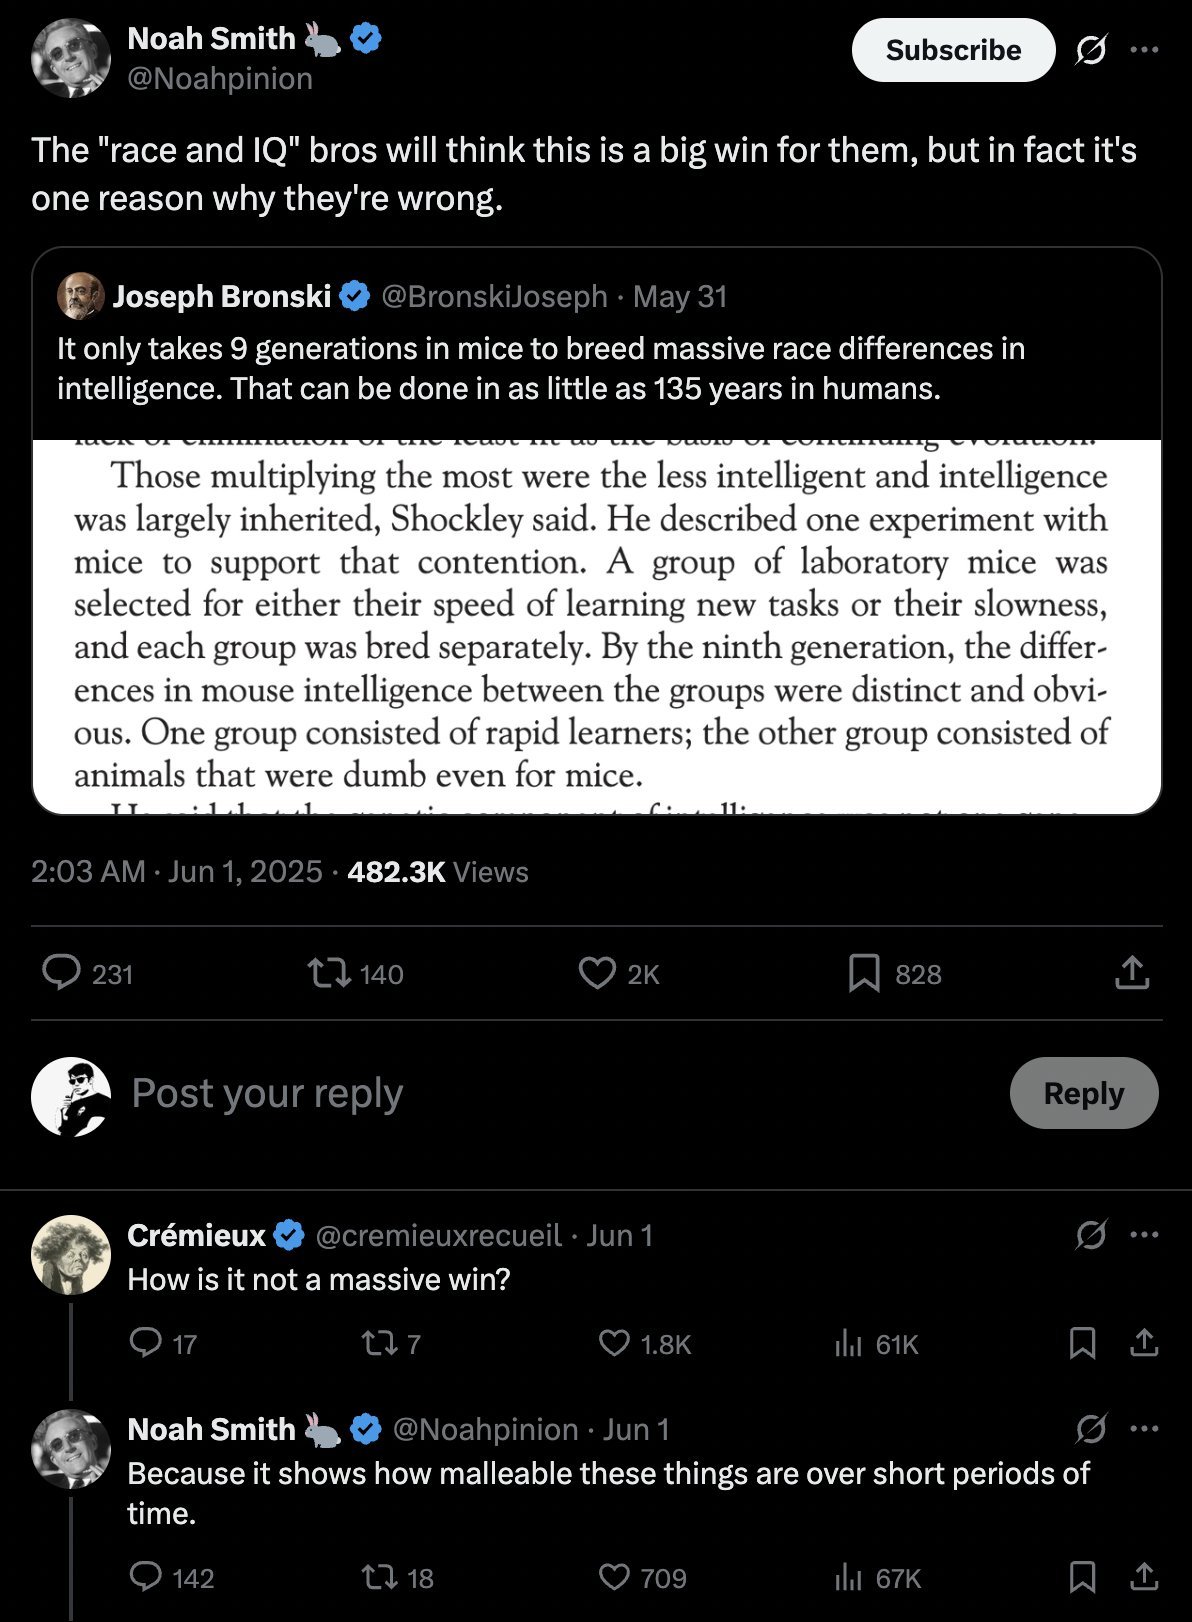Repost Noah Smith's reply

tap(379, 1577)
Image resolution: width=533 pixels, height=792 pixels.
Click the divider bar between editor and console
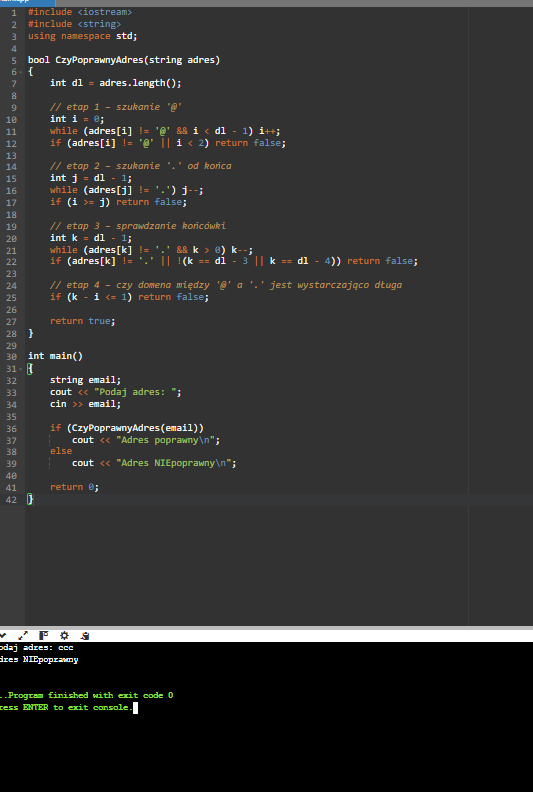(x=266, y=628)
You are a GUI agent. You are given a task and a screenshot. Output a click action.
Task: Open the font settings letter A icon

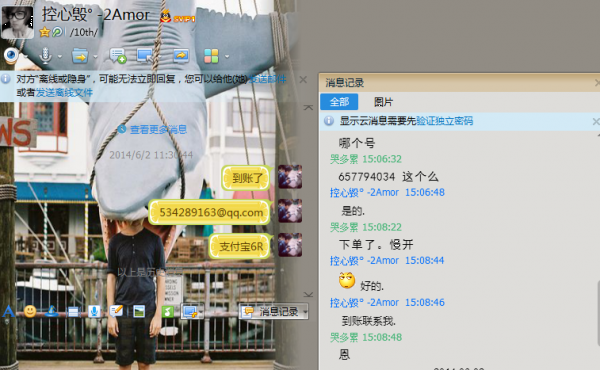(x=8, y=311)
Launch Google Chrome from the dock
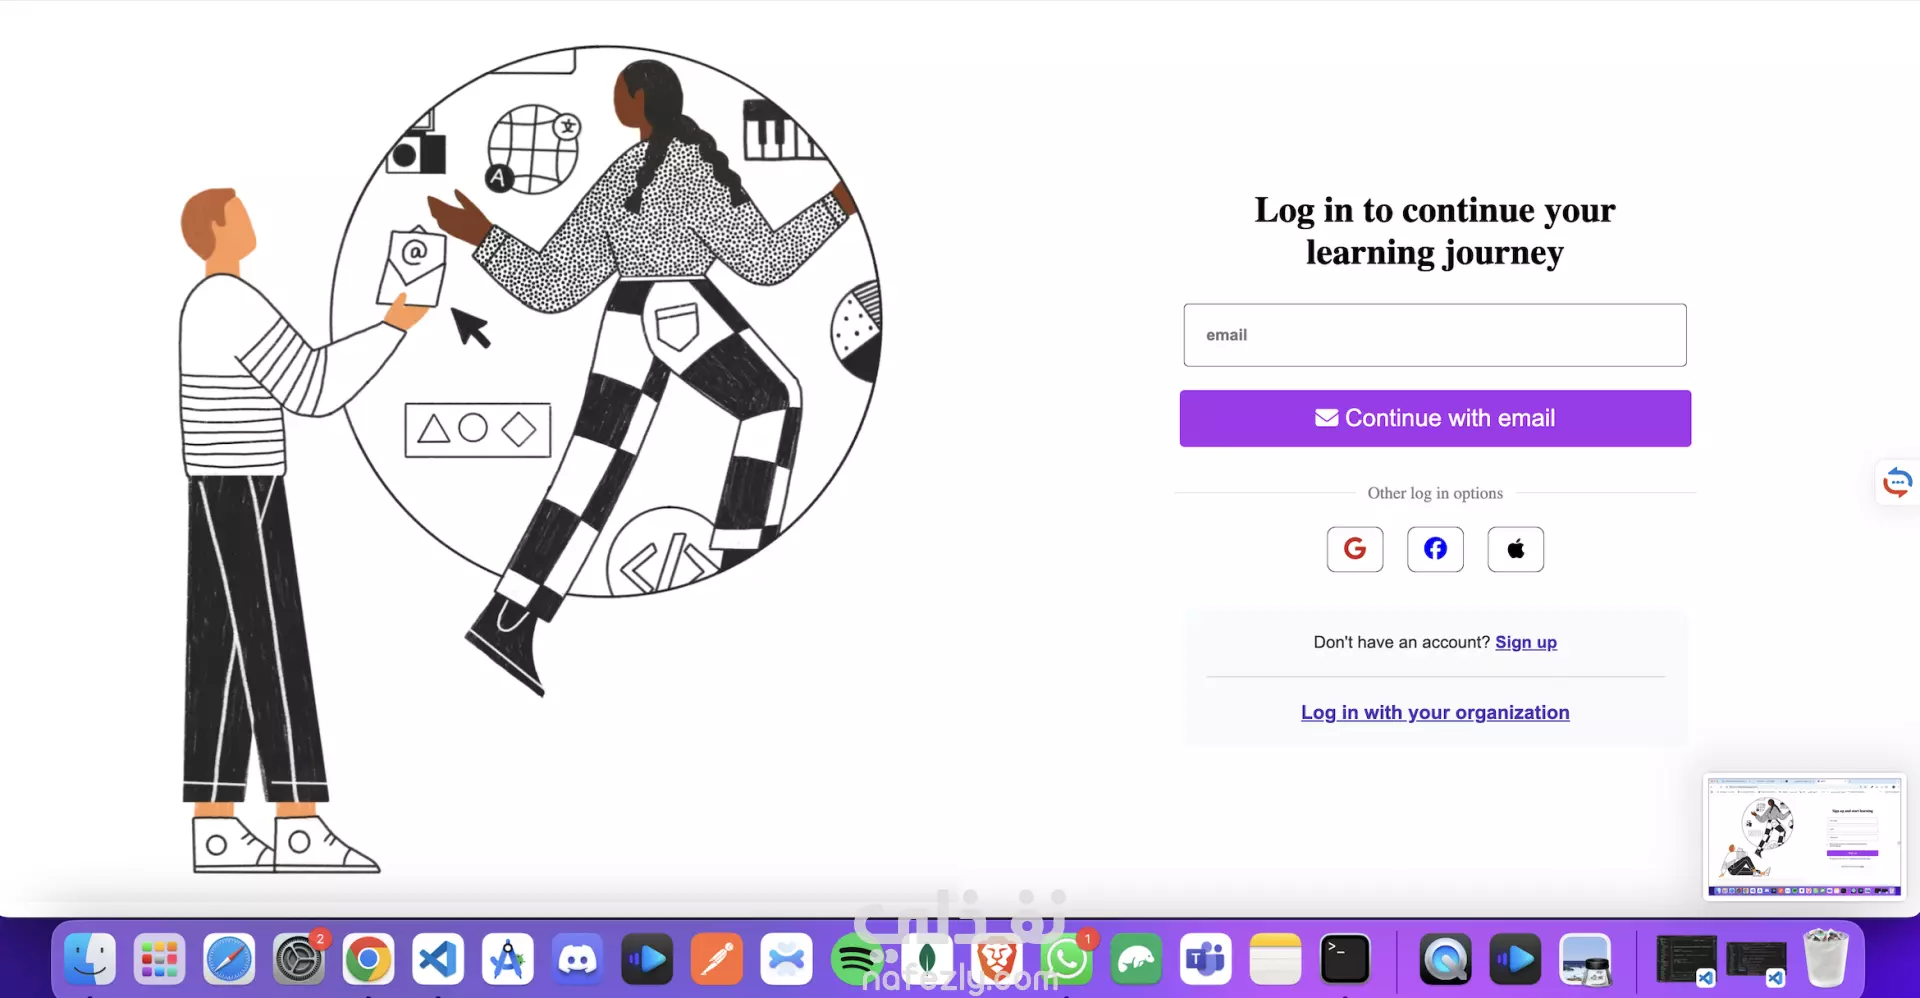The image size is (1920, 998). [368, 959]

•••

◆ TASK DESCRIPTION:
Everything from the line containing "Image resolution: width=533" through the end of the data should be printed exactly, line for line, except the pictures.

◆ ANSWER BOX:
Image resolution: width=533 pixels, height=792 pixels.
Click the divider bar between editor and console
(x=266, y=628)
You are a GUI agent. You are given a task and a screenshot. Output a click action.
Task: Open the font settings letter A icon

(x=8, y=311)
Launch Google Chrome from the dock
The image size is (1920, 998). [368, 959]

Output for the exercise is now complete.